WHAT YOU ARE ASKED TO DO » A line counts if it contains the word "Choose" at least once. State how many such lines the records contain, giving the number alone.

Stored records »
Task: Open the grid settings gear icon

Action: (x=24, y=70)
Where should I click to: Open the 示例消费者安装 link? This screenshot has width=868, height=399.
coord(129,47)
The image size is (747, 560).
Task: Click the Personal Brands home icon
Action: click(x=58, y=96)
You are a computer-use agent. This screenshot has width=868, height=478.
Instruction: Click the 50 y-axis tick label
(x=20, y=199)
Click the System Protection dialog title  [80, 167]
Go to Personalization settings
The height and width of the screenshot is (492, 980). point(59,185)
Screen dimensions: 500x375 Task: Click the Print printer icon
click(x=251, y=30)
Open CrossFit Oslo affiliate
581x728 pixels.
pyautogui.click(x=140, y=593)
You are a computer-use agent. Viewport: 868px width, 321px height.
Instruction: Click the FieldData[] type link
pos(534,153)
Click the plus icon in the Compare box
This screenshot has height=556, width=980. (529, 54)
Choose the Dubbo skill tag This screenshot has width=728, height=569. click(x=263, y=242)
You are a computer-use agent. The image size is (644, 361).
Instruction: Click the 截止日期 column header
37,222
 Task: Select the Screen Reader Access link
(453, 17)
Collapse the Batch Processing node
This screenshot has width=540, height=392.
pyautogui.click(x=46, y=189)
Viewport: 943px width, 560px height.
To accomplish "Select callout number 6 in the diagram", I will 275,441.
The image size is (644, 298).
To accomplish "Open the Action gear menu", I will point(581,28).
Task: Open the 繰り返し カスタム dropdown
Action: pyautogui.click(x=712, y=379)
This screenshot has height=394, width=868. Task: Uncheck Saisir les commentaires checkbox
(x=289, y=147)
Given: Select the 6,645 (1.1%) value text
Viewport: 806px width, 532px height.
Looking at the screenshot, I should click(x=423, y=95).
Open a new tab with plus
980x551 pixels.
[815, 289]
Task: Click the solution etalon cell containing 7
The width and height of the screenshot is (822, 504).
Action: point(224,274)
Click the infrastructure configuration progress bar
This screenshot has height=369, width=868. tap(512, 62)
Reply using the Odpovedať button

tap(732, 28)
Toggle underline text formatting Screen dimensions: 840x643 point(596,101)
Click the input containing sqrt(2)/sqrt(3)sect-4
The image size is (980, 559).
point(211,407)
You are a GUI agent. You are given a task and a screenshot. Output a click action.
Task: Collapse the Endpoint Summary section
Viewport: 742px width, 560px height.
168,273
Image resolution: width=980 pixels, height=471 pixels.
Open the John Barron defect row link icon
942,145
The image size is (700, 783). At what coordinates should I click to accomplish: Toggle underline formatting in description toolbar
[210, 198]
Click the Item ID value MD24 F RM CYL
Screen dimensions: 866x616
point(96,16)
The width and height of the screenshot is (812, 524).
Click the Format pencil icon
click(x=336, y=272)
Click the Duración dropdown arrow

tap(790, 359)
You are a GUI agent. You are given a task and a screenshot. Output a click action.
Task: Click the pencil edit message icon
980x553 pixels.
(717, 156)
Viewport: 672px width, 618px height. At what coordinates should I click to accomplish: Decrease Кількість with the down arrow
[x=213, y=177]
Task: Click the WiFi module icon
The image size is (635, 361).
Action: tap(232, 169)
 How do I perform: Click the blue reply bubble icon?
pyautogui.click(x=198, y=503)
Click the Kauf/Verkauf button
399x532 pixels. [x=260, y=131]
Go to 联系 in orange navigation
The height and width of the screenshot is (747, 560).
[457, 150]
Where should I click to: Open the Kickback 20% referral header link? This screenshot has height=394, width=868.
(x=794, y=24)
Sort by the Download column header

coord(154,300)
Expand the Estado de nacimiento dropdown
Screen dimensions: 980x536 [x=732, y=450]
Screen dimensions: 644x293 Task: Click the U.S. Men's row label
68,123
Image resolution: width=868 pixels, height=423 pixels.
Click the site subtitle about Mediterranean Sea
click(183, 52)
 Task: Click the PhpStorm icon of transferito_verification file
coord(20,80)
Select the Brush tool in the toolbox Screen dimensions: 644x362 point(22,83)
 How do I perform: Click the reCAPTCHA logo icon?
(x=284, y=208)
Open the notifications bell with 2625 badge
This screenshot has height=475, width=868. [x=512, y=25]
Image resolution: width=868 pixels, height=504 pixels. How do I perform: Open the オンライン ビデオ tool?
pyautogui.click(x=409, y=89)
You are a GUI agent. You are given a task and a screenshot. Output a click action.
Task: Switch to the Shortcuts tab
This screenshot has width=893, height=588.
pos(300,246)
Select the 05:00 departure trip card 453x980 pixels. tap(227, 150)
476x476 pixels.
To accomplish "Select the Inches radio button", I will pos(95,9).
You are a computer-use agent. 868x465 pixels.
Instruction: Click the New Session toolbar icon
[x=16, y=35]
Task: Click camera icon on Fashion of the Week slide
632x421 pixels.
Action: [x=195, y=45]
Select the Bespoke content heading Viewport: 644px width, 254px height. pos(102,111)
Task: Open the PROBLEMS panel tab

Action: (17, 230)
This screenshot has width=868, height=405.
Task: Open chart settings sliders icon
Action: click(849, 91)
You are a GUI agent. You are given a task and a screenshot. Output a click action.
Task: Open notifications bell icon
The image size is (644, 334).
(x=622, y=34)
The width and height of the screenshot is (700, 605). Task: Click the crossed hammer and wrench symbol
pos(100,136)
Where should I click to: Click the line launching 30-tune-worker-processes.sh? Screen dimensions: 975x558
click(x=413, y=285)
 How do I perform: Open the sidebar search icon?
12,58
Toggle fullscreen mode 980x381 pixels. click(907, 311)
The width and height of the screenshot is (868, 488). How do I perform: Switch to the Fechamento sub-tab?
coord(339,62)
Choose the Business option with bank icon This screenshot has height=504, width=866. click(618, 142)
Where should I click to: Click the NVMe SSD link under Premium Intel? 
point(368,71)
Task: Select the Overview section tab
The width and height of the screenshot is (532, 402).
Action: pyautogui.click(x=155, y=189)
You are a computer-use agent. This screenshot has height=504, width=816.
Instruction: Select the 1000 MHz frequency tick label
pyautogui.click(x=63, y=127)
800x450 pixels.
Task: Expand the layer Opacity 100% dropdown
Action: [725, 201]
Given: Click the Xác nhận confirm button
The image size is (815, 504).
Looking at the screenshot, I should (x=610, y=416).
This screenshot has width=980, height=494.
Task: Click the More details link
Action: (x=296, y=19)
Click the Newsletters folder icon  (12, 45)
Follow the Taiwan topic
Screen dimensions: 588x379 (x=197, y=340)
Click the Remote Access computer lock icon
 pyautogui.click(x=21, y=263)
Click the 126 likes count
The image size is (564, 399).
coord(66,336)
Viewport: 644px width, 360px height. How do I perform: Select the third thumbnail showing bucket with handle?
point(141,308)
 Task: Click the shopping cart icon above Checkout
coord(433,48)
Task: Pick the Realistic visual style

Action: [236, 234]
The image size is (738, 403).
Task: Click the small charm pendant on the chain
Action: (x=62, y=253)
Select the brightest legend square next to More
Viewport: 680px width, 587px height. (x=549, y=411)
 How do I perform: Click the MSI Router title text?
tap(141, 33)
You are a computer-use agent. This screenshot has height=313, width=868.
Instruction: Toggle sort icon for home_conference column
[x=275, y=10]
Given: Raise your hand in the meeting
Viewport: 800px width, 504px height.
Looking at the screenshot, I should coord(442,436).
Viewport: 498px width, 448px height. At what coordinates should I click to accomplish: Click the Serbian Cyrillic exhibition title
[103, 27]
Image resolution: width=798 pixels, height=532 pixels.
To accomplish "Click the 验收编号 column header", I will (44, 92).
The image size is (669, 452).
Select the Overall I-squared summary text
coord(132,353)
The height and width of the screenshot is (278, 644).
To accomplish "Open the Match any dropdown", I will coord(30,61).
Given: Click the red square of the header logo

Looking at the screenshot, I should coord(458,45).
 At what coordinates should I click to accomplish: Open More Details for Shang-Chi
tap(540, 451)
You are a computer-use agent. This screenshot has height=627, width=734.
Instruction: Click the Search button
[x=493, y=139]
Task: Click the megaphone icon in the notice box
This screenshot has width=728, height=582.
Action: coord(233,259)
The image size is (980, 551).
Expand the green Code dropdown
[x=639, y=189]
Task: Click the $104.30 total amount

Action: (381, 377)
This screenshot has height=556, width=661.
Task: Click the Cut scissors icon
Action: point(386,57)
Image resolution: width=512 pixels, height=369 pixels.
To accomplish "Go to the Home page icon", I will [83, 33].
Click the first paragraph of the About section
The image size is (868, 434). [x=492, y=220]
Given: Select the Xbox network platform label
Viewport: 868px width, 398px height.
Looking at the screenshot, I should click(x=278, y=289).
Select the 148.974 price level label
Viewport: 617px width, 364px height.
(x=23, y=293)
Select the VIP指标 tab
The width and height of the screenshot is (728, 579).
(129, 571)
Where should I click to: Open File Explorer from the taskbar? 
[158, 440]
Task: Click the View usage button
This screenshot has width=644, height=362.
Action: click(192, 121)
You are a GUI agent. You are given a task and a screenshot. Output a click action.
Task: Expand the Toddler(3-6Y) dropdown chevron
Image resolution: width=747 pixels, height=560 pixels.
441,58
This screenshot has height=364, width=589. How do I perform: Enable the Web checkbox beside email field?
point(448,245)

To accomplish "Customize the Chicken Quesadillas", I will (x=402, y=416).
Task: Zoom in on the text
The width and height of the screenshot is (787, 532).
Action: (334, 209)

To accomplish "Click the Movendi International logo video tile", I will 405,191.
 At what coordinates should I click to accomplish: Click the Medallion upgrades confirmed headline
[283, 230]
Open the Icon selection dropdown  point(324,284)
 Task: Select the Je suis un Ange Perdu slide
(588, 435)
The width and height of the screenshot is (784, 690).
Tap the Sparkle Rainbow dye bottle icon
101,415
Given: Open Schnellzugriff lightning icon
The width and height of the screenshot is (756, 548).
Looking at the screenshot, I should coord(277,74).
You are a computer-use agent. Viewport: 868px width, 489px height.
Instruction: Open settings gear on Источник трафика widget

WRITTEN SOLUTION » 2